Gotta disagree with that. I remember the rampant elitism and tribalism, the shock-culture, isolation of communities, casual bigotry that would make modern 4chan blush, arbitrary forum rules irregularly enforced, etc etc etc.
For all the modern internet’s problems, its communities are much more connected, it’s much more accessible and less elitist, that shock-culture died out, the casual bigotry became contentious instead of accepted, and corporate running the show on most of these sites means that appeals and reversals are much easier than when you would rub some mod the wrong way and get permabanned from a forum you were a long-time member of. Never happened to me, but I saw it numerous times.
“Ruins the internet”
I happen to remember the forum culture of the mid-late 2000s. It wasn’t that great.

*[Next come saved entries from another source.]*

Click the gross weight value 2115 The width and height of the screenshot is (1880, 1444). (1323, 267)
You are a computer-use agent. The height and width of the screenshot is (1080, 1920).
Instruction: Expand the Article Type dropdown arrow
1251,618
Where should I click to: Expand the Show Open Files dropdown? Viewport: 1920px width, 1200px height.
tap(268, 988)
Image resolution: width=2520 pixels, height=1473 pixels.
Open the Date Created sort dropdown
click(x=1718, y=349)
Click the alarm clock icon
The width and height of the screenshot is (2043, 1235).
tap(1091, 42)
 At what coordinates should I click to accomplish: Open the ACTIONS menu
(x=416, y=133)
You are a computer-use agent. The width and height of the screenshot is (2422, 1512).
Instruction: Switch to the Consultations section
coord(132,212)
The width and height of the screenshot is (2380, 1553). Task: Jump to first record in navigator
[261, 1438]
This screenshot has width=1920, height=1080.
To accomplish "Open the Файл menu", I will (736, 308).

I do recall that people were extraordinarily toxic online. Reddit for a few years was a breath of fresh air but then got too big.
It was better though. Wouldn’t call it good. But definitely better.
Gotta disagree with that. I remember the rampant elitism and tribalism, the shock-culture, isolation of communities, casual bigotry that would make modern 4chan blush, arbitrary forum rules irregularly enforced, etc etc etc.
For all the modern internet’s problems, its communities are much more connected, it’s much more accessible and less elitist, that shock-culture died out, the casual bigotry became contentious instead of accepted, and corporate running the show on most of these sites means that appeals and reversals are much easier than when you would rub some mod the wrong way and get permabanned from a forum you were a long-time member of. Never happened to me, but I saw it numerous times.
Yes, but if you didn’t like one forum you just move on to the next. Today there are very few active forums left.
Wish I could experience it
It had unique pieces, and a lot that I genuinely miss. But… there was also a LOT of bullshit that wouldn’t pass muster nowadays.